— Start —

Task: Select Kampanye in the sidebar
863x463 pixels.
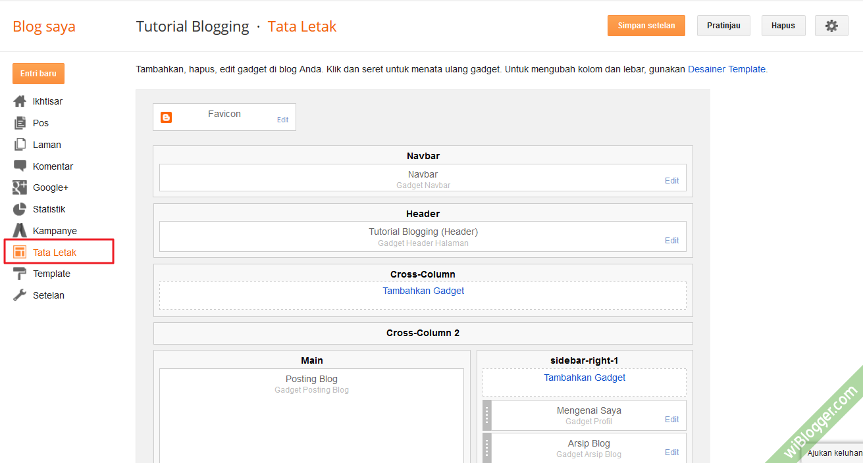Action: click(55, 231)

— End —
— Start —

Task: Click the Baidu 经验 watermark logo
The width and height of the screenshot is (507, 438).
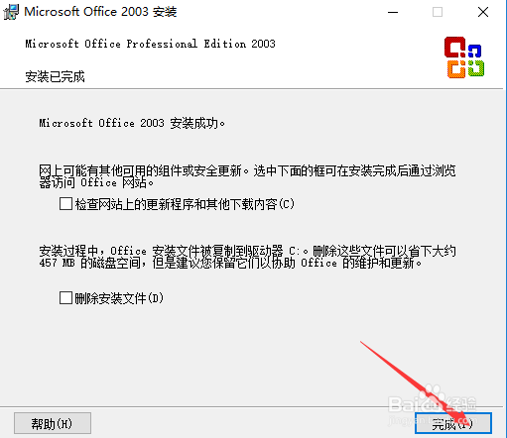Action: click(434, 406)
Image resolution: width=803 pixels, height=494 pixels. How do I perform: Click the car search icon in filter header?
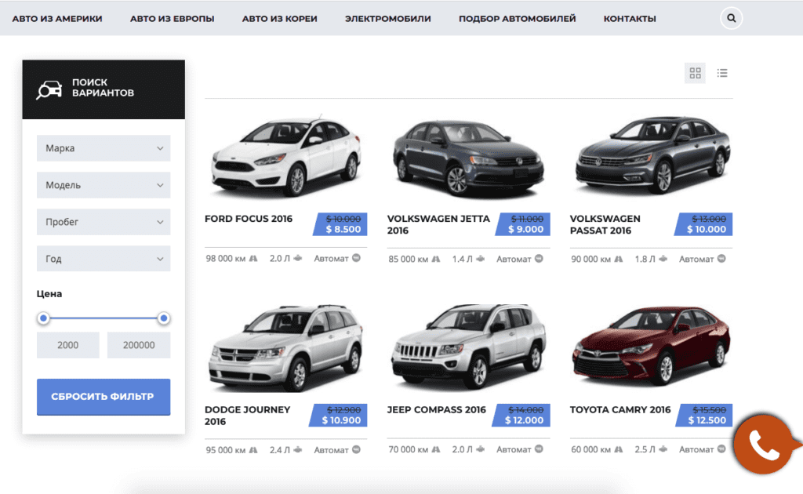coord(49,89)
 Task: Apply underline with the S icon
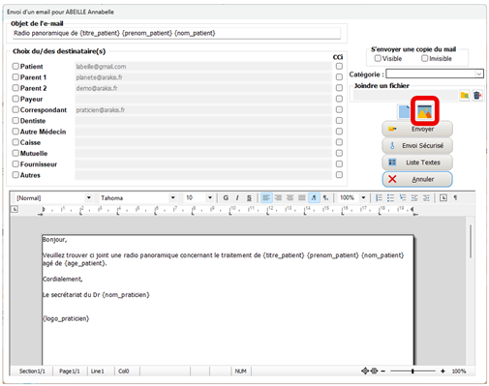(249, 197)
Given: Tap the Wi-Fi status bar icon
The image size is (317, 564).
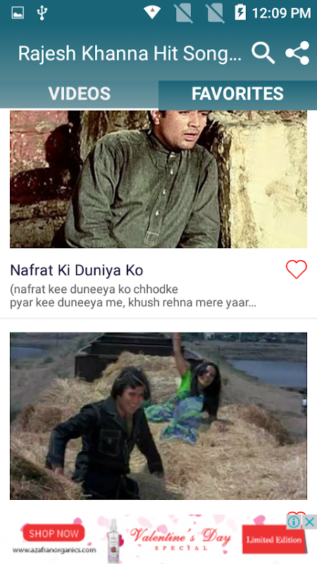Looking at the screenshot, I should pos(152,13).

— End —
— Start —

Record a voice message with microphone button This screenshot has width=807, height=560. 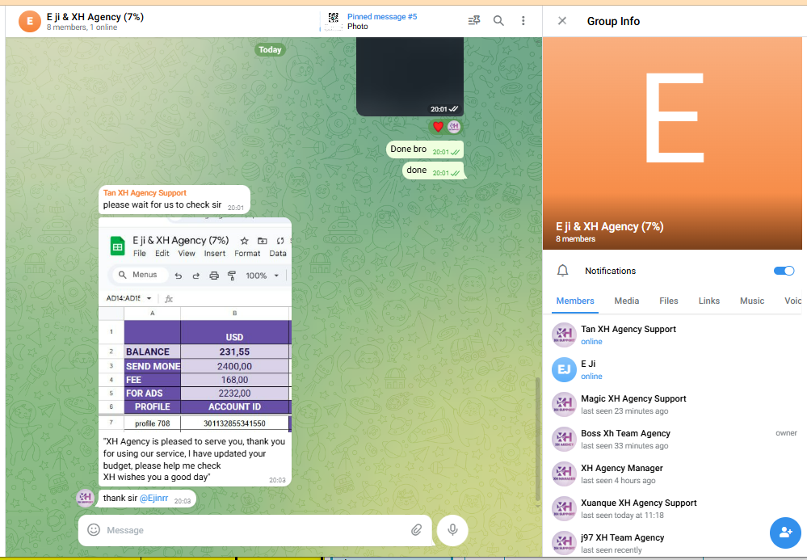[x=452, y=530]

— End —

Please express the lines of the records as a JSON list of strings, starting with the line that contains "Task: Select Kampanye in the sidebar" and going on through the line that contains "Action: click(55, 231)", both included. Give one string per line, leave out blank lines, and omit the pictures.

[
  "Task: Select Kampanye in the sidebar",
  "863x463 pixels.",
  "Action: click(55, 231)"
]